__DATASET__:
[START]

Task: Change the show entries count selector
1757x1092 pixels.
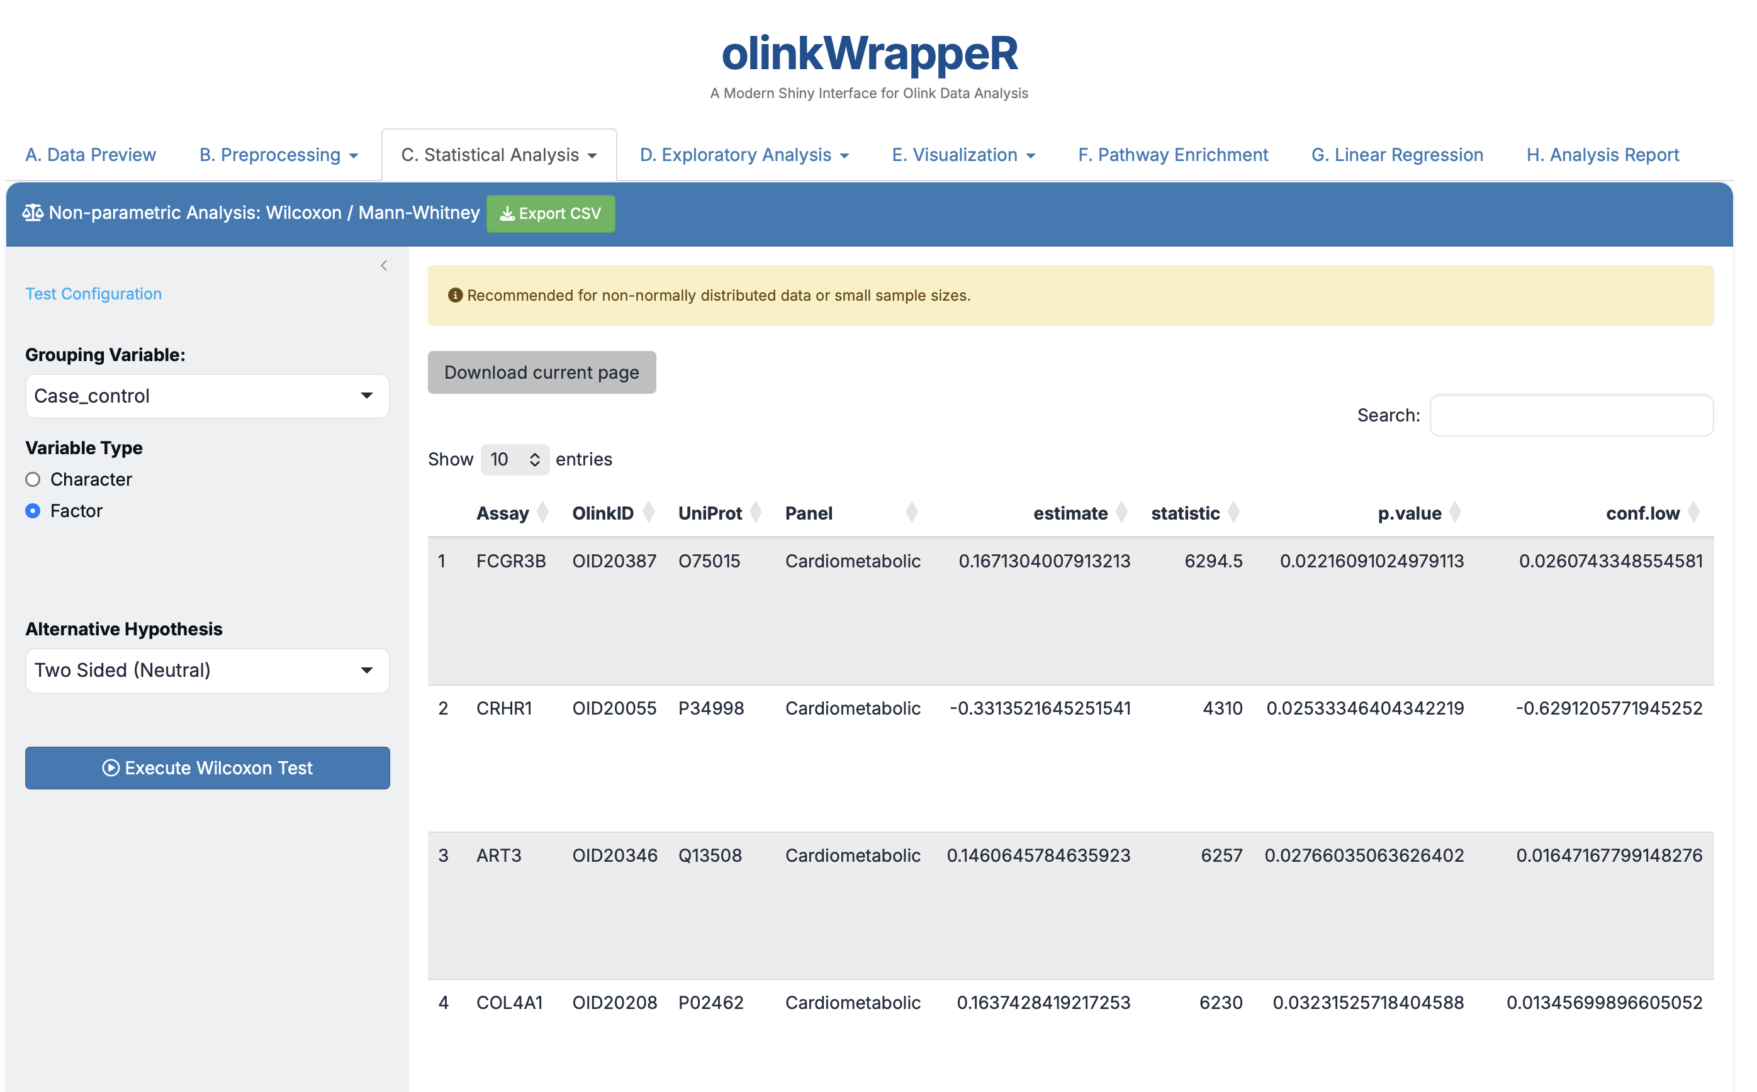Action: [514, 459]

[END]
[START]

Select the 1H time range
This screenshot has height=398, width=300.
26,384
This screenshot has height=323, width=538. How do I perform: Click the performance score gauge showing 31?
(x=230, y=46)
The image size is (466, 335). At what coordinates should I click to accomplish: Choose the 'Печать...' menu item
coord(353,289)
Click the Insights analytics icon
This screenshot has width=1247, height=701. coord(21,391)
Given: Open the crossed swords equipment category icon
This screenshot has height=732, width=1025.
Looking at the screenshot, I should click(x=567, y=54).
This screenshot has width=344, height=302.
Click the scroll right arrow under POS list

[END]

__INSTRUCTIONS TO FOLLOW__: Transcribe the records verbatim, from the line containing "Given: Open the" through the line containing "Click the scroll right arrow under POS list".

__SOLUTION TO THIS EXERCISE__:
Given: Open the crossed swords equipment category icon
This screenshot has height=732, width=1025.
Looking at the screenshot, I should click(x=567, y=54).
This screenshot has width=344, height=302.
Click the scroll right arrow under POS list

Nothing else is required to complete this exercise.